Khwarazmian
Khwarazmian
(also Khwarezmian), the language of ancient Khwarazm. Khwarazmian belongs to the eastern subgroup of the Iranian languages. It is attested mainly by words and phrases, written in Arabic script with additional signs, that appear in Arabic literature of the tenth to 13th centuries. Khwarazmian is also attested by inscriptions on vessels (fourth and third centuries B.C.) and coins and by documents inscribed on wood and leather (third and fourth centuries A.D.), all written in the Aramaic alphabet.

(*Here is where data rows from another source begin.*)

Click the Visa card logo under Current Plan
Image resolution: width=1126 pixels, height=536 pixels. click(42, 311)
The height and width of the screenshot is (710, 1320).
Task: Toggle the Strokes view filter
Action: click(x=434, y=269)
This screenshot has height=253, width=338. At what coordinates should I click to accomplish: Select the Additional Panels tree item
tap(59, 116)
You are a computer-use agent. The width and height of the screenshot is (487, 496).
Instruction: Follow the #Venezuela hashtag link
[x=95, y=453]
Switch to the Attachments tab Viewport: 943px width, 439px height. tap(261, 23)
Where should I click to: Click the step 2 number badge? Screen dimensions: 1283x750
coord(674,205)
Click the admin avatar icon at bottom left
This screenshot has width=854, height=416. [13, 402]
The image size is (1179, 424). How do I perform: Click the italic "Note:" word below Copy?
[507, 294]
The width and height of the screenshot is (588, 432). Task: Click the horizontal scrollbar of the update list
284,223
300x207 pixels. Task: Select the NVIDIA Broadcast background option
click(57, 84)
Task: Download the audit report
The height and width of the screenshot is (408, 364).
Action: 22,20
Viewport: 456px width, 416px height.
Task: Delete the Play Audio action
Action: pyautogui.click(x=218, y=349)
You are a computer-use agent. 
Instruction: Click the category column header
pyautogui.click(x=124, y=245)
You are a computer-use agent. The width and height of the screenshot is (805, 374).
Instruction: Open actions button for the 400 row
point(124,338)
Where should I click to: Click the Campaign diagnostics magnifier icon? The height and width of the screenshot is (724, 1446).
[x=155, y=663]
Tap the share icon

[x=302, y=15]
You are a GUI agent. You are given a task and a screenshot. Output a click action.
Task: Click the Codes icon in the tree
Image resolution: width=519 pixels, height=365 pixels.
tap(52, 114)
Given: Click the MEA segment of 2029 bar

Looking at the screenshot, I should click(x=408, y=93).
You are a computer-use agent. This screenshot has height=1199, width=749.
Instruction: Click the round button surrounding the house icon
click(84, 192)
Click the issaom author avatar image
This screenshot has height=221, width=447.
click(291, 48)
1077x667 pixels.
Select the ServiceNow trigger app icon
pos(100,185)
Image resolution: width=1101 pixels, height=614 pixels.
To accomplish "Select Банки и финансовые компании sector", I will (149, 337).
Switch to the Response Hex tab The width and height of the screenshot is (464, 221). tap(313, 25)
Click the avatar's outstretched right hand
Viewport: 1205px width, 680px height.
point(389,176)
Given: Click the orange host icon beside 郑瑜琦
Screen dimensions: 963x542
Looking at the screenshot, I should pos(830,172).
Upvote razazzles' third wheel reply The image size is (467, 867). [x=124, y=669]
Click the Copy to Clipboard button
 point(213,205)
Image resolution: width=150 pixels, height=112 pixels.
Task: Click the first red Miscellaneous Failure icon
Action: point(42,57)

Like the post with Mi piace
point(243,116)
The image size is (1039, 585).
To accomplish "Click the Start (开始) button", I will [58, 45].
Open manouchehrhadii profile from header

Khwarazmian has two series of affricates—t∫, dƷ and ts, dz—and the fricatives θ and ð. The nominal paradigm exhibits three cases (four in some subsystems), two genders, two numbers, and articles. Verbs take an archaic inflected form of the past tense, with augmentative elements appearing in some verbs, and an innovative analytic construction of the perfect tense, pluperfect tense and future tenses, as well as of a number of modal forms. The syntax of Khwarazmian is characterized by the use of attributes in preposition and by the tendency of the verb to appear at the end of the sentence.
REFERENCE
Freiman, A. A. Khorezmiiskii iazyk, [part] 1. Moscow-Leningrad, 1951.Bogoliubov, M. N. “Mestoimeniia v khorezmiiskom iazyke.” Kratkie soobshcheniia In-ta narodov Azii, 1963, issue 67.
Henning, W. B. “The Structure of the Khwarezmian Verb.” Asia Minor, new series, 1955, vol. 5, p. 1.
Humbach, H. “Neue chwaresmologische Arbeiten.” Zeitschrift der Deutschen Morgenländischen Gesellschaft, 1973, vol. 123, issue 1.